自然语言处理实战——命名实体识别(一)
自然语言处理实战——命名实体识别
BERT模型(Bidirectional Encoder Representations from Transformers)是2018年10月谷歌推出的,它在机器阅读理解顶级水平测试SQuAD1.1中表现出惊人的成绩:全部两个衡量指标上全面超越人类,并且还在11种不同NLP测试中创出最佳成绩,包括将GLUE基准推至80.4%(绝对改进率7.6%),MultiNLI准确度达到86.7%(绝对改进率5.6%)等。BERT模型被认为是NLP新时代的开始,自此NLP领域终于找到了一种方法,可以像计算机视觉那样进行迁移学习,任何需要构建语言处理模型的人都可以将这个强大的预训练模型作为现成的组件使用,从而节省了从头开始训练模型所需的时间、精力、知识和资源。具体地来说,BERT可以用于以下自然语言处理任务中:
- 问答系统
- 命名实体识别
- 文档聚类
- 邮件过滤和分类
- 情感分析
本案例将带大家学习BERT模型的命名实体识别功能。
注意事项:
-
本案例使用框架**:** TensorFlow-1.13.1
-
本案例使用硬件规格**:** 8 vCPU + 64 GiB + 1 x Tesla V100-PCIE-32GB
-
切换硬件规格方法**:** 如需切换硬件规格,您可以在本页面右边的工作区进行切换
-
运行代码方法**:** 点击本页面顶部菜单栏的三角形运行按钮或按Ctrl+Enter键 运行每个方块中的代码
-
JupyterLab的详细用法**:** 请参考《ModelAtrs JupyterLab使用指导》
-
碰到问题的解决办法**:** 请参考《ModelAtrs JupyterLab常见问题解决办法》
1.准备源代码和数据
准备案例所需的源代码和数据,相关资源已经保存在 OBS 中,我们通过 Moxing 将资源下载到本地。
import os
import subprocess
import moxing as mox
print('Downloading datasets and code ...')
if not os.path.exists('./ner'):
mox.file.copy('obs://modelarts-labs-bj4/notebook/DL_nlp_ner/ner.tar.gz', './ner.tar.gz')
p1 = subprocess.run(['tar xf ./ner.tar.gz;rm ./ner.tar.gz'], stdout=subprocess.PIPE, shell=True, check=True)
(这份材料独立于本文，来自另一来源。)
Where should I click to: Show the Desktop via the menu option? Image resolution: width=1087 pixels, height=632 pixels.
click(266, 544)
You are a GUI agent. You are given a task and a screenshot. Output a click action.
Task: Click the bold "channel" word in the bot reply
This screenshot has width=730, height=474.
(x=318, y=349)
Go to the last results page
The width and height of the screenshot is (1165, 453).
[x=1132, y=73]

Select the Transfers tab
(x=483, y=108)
if os.path.exists('./ner'):
print('Download success')
else:
raise Exception('Download failed')
else:
print('Download success')
INFO:root:Using MoXing-v1.17.3-
INFO:root:Using OBS-Python-SDK-3.20.7
Downloading datasets and code ...
Download success
解压从obs下载的压缩包,解压后删除压缩包。
2.导入Python库
import os
import json
import numpy as np
import tensorflow as tf
import codecs
import pickle
import collections
from ner.bert import modeling, optimization, tokenization
/home/ma-user/anaconda3/envs/TensorFlow-1.13.1/lib/python3.6/site-packages/tensorflow/python/framework/dtypes.py:526: FutureWarning: Passing (type, 1) or '1type' as a synonym of type is deprecated; in a future version of numpy, it will be understood as (type, (1,)) / '(1,)type'.
_np_qint8 = np.dtype([("qint8", np.int8, 1)])
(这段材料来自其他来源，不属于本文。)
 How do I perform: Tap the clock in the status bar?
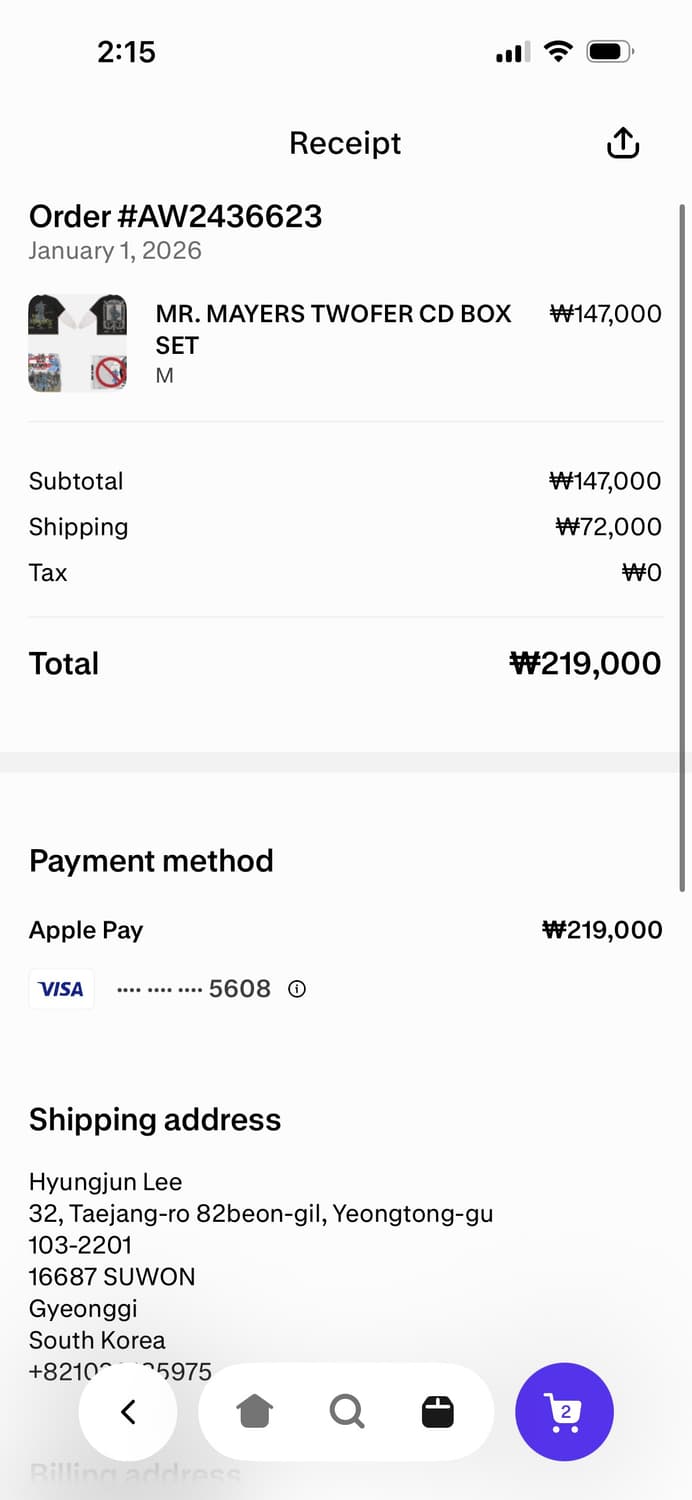[126, 51]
/home/ma-user/anaconda3/envs/TensorFlow-1.13.1/lib/python3.6/site-packages/tensorflow/python/framework/dtypes.py:527: FutureWarning: Passing (type, 1) or '1type' as a synonym of type is deprecated; in a future version of numpy, it will be understood as (type, (1,)) / '(1,)type'.
_np_quint8 = np.dtype([("quint8", np.uint8, 1)])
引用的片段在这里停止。